>> START Material shown

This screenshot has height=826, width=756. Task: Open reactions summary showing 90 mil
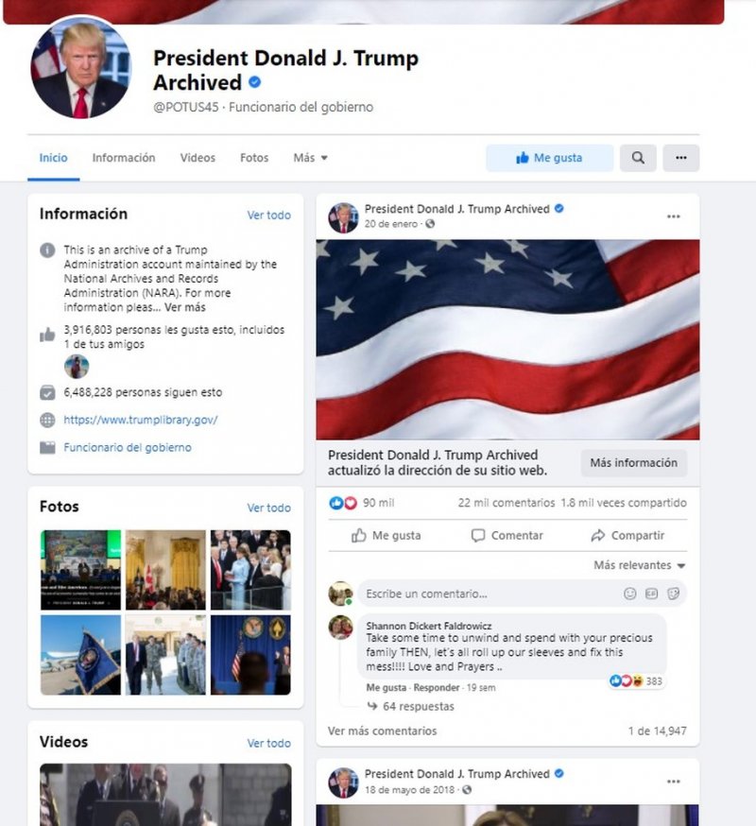(361, 503)
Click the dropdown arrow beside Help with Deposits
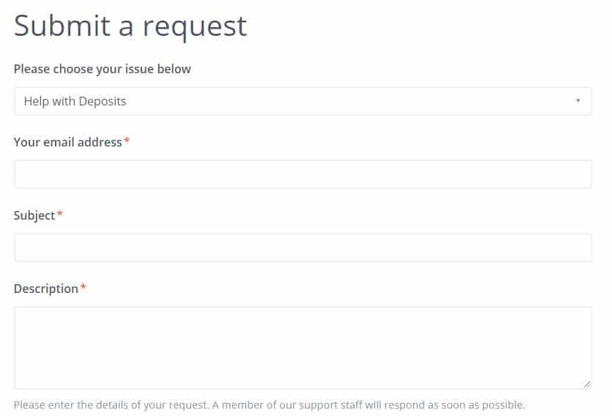 click(x=578, y=101)
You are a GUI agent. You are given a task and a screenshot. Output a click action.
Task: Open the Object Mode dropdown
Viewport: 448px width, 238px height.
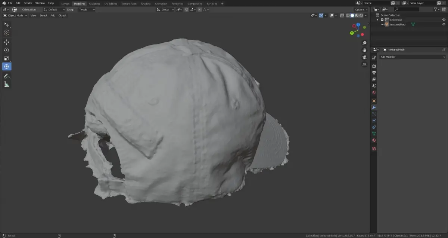point(15,15)
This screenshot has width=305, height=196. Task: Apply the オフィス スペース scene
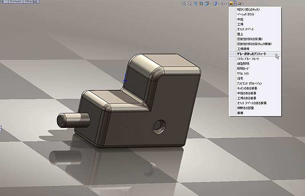[245, 29]
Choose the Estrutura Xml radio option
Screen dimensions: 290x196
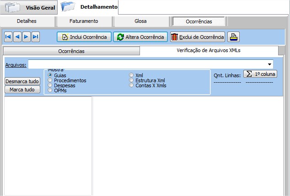click(132, 80)
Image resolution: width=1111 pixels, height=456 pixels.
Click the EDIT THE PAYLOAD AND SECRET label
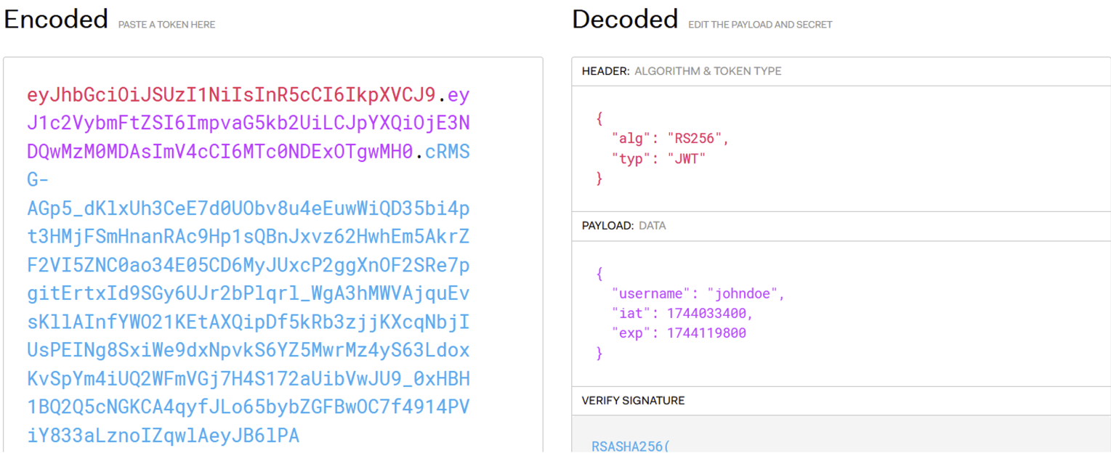[760, 24]
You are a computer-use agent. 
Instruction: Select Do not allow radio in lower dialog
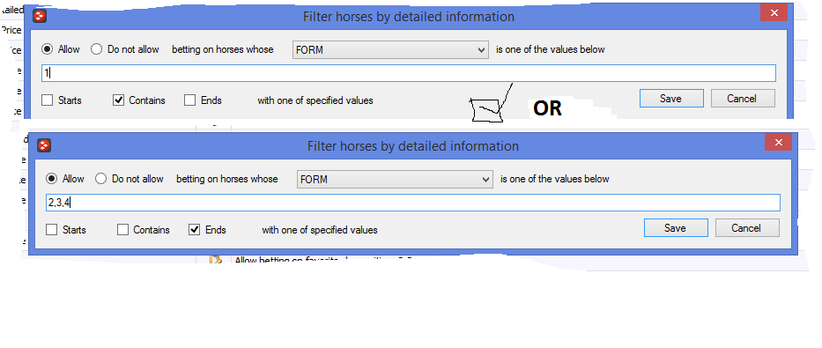(100, 179)
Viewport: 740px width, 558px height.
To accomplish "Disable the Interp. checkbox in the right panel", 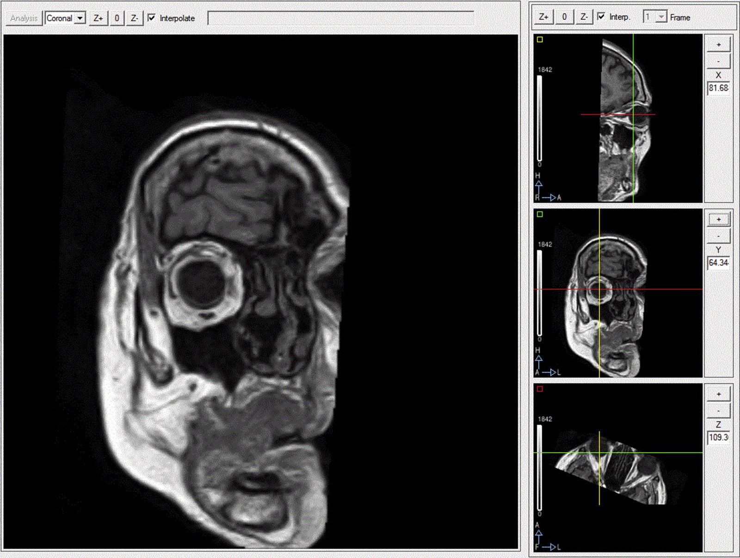I will tap(600, 15).
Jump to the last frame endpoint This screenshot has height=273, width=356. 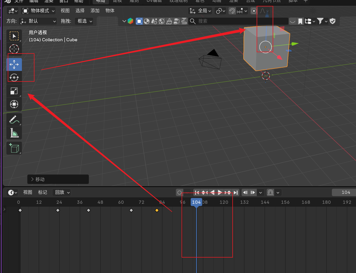[x=235, y=193]
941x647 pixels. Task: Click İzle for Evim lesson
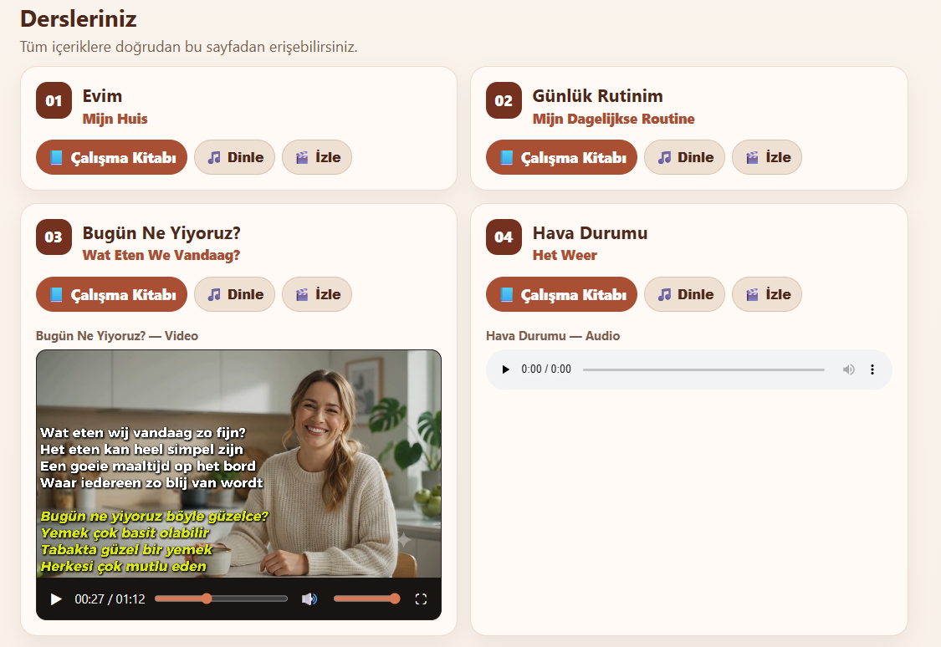tap(317, 157)
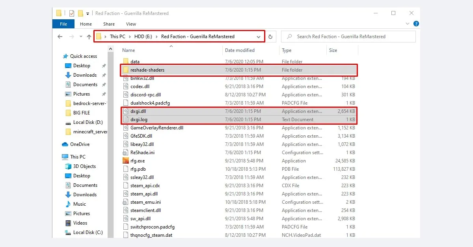
Task: Open the Customize Quick Access Toolbar dropdown
Action: pos(88,13)
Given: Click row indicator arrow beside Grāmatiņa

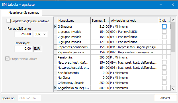Looking at the screenshot, I should (55, 27).
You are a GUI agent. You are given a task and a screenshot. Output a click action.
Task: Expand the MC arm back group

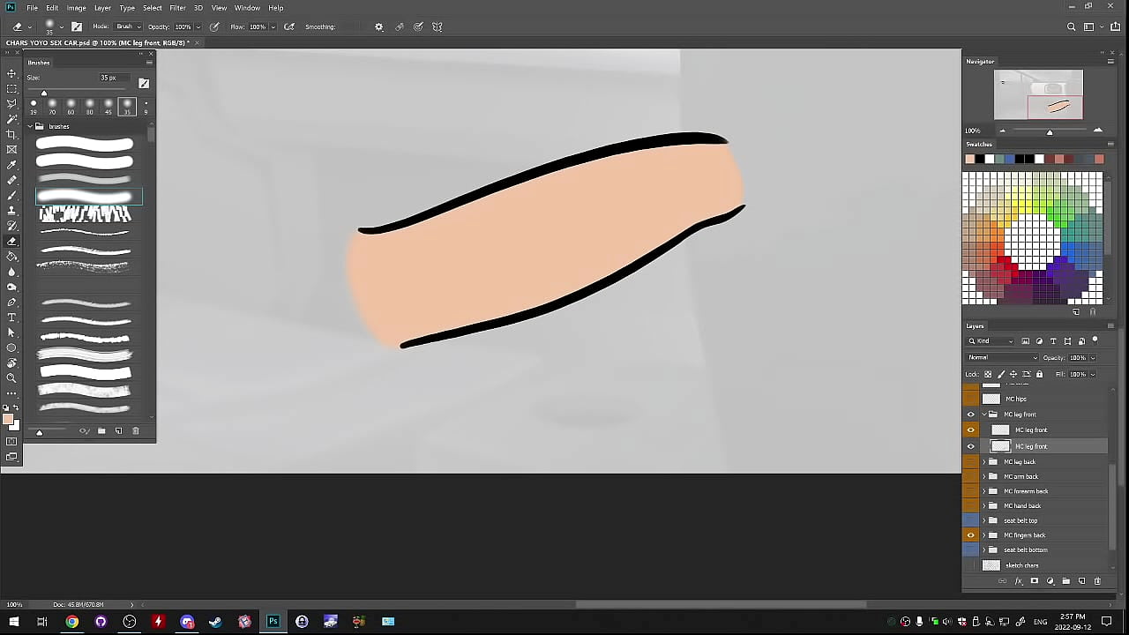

>> END Material shown

▶ [Instructions for the task]: From the items above, copy out every line that contains the string "Open", matching case exactly.

▶ [Exercise output]:
This screenshot has height=826, width=756. Task: Open reactions summary showing 90 mil
Task: Open the Object Mode dropdown
Task: Open the Customize Quick Access Toolbar dropdown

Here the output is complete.